From our overstocked archives
Sam Smith, 1997 - I started in journalism in the summer of 1957 as a 19-year-old radio reporter in Washington. Inspired by the likes of HL Mencken, EB White and Edward R. Murrow, I tried to write well, get the facts, and tell the truth. I thought that was what journalists were meant to do.
Now forty years later, still in Washington, still in journalism, I find that none of these goals seem of much value on the local exchange. The truth no longer sets people free; in Washington at least it only seems to make them drowsy or, if still awake, to lead them to accuse one of conspiracy theorems. Facts come in a bad fourth to polls, pronouncements and perceptions. And as for writing, well Washington is a hard town on prose.
No longer does the Washington Post include stories like this one by Harry Gabbett in 1968: "Paul (Race Horse) Mitchell, 57, of one address right after another, died on the street here yesterday, unexpectedly, and after a long illness, but mostly from two bullet wounds in his chest. . . "
And the story ended:
"The grief, if it may be allowed to pass for that, was dry-eyed enough, but it had those overtones of sincerity which lend a definite, if indefinable, dignity to the human spirit on such occasions. This is to say that only one man was really glad the rascal was dead -- and the police were looking for him."
The language of the city draws its inspiration from Bar Association Gothic, Form 3874 expressionism and the neo-romantic styles of Will, Broder and Kristol. I dream of the day when interactive TV develops to the point that viewers in the privacy of their own homes can actually goose boring panelists on Sunday morning talk shows.
Much Washington writing reads likes a database held together by transition sentences. It's the sort of writing of which Norman Mailer once said: that's not writing, that's typing. It is a town where you are not expected to use a metaphor unless reading the inaugural poem and if you argue by anecdote rather than by data you are not to be taken seriously.
There are peculiar hazards. I, for example, have been banned from the Derek McGinty show on the local public radio station. When I asked the political editor at the station why, he explained it was for "excessive irony." Similarly, one reviewer cited me for "tossing insights off with abandon." This, I believe, is a violation of the DC code, a lesser included offense of paradigm abuse. In Washington you are expected to wallow in the your insights, using no more than three per book.
You are also expected to restrict one's conversation to the limits of Beltway discourse and remain attentive the appropriateness of one's remarks. Even the worse sins are no longer described in terms of the evil they have done or the pain they have inflicted, but by the fact they are considered inappropriate.
You must always be somber lest, as Russell Baker has pointed out, someone thinks you are not serious and, finally, you must always be literal.
This is, I think, I not unfair summation of the rhetorical framework in which knowledge is transferred from Washington to the rest of the country, in short it's a lousy way to get the news. . .
When I started out forty years ago, over half the reporters in the country lacked a college degree.

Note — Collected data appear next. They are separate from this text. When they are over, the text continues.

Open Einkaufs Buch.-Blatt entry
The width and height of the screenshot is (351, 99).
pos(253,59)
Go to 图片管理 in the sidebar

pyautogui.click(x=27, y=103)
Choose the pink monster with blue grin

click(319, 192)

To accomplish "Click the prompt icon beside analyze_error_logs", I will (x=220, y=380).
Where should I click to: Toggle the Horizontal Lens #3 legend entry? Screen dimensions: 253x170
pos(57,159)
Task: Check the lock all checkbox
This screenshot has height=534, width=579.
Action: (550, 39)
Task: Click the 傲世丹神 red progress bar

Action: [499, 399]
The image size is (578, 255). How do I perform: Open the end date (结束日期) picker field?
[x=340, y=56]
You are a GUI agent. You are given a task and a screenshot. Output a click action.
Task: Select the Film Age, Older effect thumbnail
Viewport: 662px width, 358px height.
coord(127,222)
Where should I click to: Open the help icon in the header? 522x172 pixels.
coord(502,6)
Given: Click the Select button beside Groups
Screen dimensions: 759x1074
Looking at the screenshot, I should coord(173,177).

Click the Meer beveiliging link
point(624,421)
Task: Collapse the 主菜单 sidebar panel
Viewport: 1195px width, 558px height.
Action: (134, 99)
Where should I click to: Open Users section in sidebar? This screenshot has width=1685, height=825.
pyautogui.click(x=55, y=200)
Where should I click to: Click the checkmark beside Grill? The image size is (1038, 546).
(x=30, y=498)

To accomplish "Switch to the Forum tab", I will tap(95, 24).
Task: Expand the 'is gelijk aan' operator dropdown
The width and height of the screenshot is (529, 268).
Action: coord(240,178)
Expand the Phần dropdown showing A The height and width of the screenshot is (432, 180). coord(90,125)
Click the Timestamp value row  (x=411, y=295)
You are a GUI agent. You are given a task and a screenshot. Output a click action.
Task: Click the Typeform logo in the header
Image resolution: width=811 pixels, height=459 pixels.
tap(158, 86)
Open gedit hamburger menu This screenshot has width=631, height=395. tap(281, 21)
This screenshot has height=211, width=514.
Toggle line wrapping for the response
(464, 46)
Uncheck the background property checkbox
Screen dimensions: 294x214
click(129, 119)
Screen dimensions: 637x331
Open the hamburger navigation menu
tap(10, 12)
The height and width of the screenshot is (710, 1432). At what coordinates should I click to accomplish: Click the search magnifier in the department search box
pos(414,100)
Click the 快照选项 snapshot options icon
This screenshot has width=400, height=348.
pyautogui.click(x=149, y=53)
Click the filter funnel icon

Reporters were in status much closer to that of the average reader and their attitude and approach reflected that.
Over the years a rather remarkable thing occurred. The media became the first group in human history to raise its social and economic position simply by writing about itself. It stopped being a trade and became a profession, its members felt embarrassed about belonging to the newspaper guild, and the notion of competition for a story declined along with the number of newspapers in town.
To be sure, to compensate for this lack of competition, some publishers employed an ombudsman. These ombudsmen hear the paper's confessions and lend an aura of morality to the enterprise. Yet while they -- like the hireling priests of the old nobility -- often provide speedy absolution, truth and the readers are not as well served. A column of polite self-criticism hardly substitutes for having a second paper in town breathing down your neck.
Thus, in just a few decades, the American journalist has been transformed from an idiosyncratic and independent-minded member of a trade identifying with the reader to a carefully shaped, loyal corporate employee.
The result has been bad writing, poor journalism and panels at which we sit around and wonder what to do about it all.
It's really not a mystery. Saul Alinsky was once asked by a seminarian how he could keep his values as he made his way through the church hierarchy. Very simple, said, Alinsky. Just decide now if you wish to be a priest or a cardinal.
It's no different in journalism. Once you decide that the approbation of George Stephanopolous is more important than the interest of the reader, the game's all over.
I've gone through my life with the idea that I was the surrogate eyes and ears of the reader. I did not try to hide my biases, neither did I seek to bore people with them. In the introduction to my previous book, I explained it this way: "Consider me simply someone who has traveled this trail several times before and thus might remember where the clean water is to be found, the names of some of the rarer plants, and possibly even a shortcut home."
The relationship is not a professional one, it is a human one. And like all good relationships it must be based on trust. If you don't like the people you are writing for, if you don't trust them, if you feel intellectually and socially superior it will come through in your writing no matter how many conferences and retreats you go to.
Chesterton offered perhaps the best guide when he wrote about a great journalist by the name of Charles Dickens. Dickens, he said, "didn't write what the people wanted. He wanted what the people wanted."
There is no better way to start bringing media and the public together.